▸ Work required
Render the lines below as a numbered list, from the line with "How do I perform: Open" to the line with "click(x=265, y=673)", including both, and leave out any blank lines.

▸ Element and text location data
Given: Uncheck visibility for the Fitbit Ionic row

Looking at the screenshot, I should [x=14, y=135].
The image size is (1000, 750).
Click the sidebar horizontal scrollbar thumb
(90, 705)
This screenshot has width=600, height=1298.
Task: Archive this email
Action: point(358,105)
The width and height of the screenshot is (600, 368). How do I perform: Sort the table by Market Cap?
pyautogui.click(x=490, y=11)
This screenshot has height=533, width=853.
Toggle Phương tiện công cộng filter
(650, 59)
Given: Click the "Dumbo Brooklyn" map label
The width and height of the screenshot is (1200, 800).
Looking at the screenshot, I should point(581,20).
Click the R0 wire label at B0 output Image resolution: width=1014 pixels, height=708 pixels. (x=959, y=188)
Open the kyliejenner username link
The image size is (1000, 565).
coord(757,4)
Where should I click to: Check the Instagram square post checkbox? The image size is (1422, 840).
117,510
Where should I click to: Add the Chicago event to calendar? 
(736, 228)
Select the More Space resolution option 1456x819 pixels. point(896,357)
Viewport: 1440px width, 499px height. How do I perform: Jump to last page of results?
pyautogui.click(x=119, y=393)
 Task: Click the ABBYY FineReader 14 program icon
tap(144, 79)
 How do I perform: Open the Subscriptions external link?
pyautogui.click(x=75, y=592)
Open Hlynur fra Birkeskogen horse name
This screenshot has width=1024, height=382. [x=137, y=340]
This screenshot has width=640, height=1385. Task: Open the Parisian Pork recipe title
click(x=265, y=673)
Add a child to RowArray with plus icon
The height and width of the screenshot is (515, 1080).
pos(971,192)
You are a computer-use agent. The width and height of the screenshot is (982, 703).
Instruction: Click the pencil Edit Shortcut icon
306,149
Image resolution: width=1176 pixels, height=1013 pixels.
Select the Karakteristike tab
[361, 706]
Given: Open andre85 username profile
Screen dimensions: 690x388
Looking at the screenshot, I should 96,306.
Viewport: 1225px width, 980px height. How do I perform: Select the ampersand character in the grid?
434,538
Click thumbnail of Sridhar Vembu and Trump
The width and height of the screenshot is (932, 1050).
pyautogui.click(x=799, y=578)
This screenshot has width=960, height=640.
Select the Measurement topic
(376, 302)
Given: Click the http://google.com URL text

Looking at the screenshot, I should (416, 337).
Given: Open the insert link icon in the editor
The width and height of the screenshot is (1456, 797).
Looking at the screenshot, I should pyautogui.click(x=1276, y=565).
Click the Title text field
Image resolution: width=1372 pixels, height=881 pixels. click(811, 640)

▸ Finished answer
1.  How do I perform: Open the Subscriptions external link?
2. pyautogui.click(x=75, y=592)
3. Open Hlynur fra Birkeskogen horse name
4. This screenshot has width=1024, height=382. [x=137, y=340]
5. This screenshot has width=640, height=1385. Task: Open the Parisian Pork recipe title
6. click(x=265, y=673)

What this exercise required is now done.